Antonio Fuentes – Dedicated and Talented Artist

Antonio Fuentes was born in Tangier, Morocco, on 9 October 1905, and discovered his artistic talent at an early age, later being referred to as the ‘Toulouse-Lautrec of Tangier’. As a child he would sit and paint at the marble tables of the café of the hotel owned by the Fuentes family and by the age of thirteen was doing drawings for the Moroccan newspaper El Heraldo de Marruecos, going on to draw pictures for other publications such as El Nuevo Mundo and La Esfera. He later decided to focus his efforts on painting and developed the unique style he became known for.

Following his military service in Spain in 1925, Fuentes enrolled at the San Fernando Royal Academy of Fine Art in Madrid, and later went to Paris where he spent countless hours painting at the La Grande Chaumière art academy – where many great contemporary artists have created memorable work. He also did a series of caricatures for La Semaine de Paris, which put him in touch with all the Spanish artists in Paris.
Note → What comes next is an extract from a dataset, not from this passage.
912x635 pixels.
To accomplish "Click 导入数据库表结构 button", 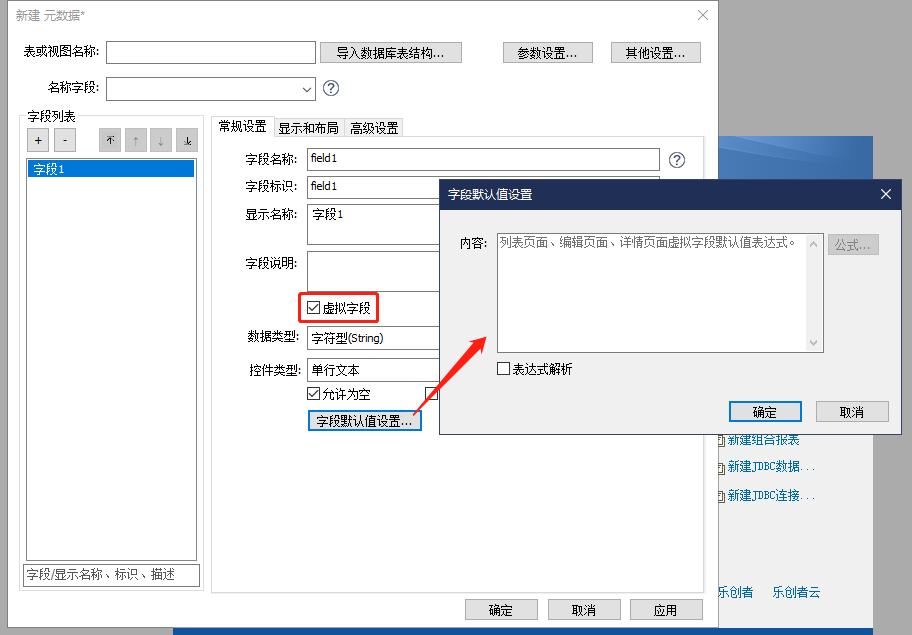I will (391, 53).
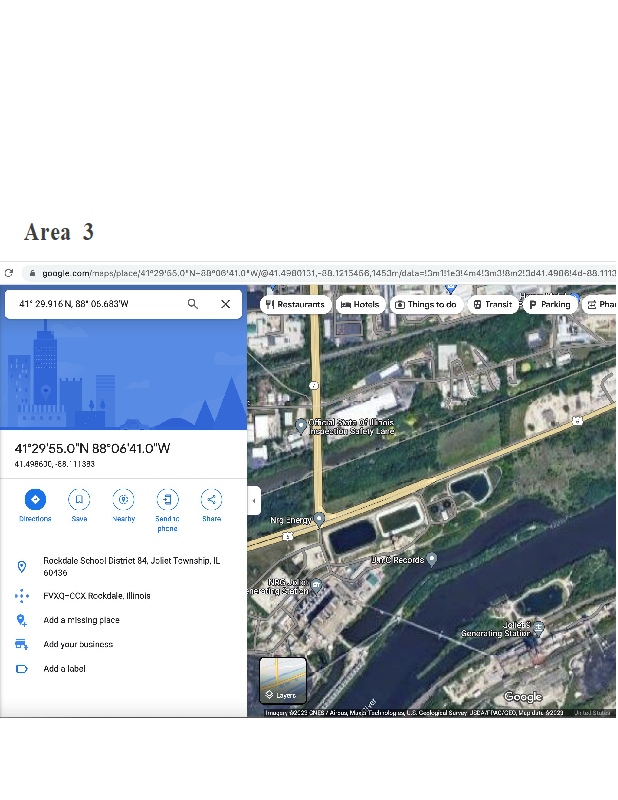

It was at this time Fuentes started to admire the work of Rembrandt and met Picasso at his first exhibition in 1930. In 1934 he moved to Italy to expand his horizons and continue his training, starting in Florence as the pupil of Felice Carena. He later enrolled in the Spanish Academy of Fine Art in Rome, while all the time providing the Spanish press with pictures for publication.

Always fairly reclusive, following World War II, Fuentes returned to Tangier and remained in his studio in the city’s old quarter, rarely exhibiting his work, but when he did, his work was praised by respected artistic and cultural critics. By 1973, Fuentes had totally isolated himself from society and devoted himself to meditation, with his work becoming more abstract. He was said to have enjoyed the freedom of dedicating himself to his work, without the pressure to commercialize it. He would sell his pieces to some buyers from his studio, if he considered the buyer to have enough class to own his work.

On 25 July 1995, Antonio Fuentes died in Tangier, the city of his birth, and often the source of his inspiration. A commemorative exhibition of his work was held on the one hundred anniversary of his birth, where his works from 1929 to the 1990s were displayed, revealing how his art evolved over the years, and the immense talent of an artist who never tired of creating beauty.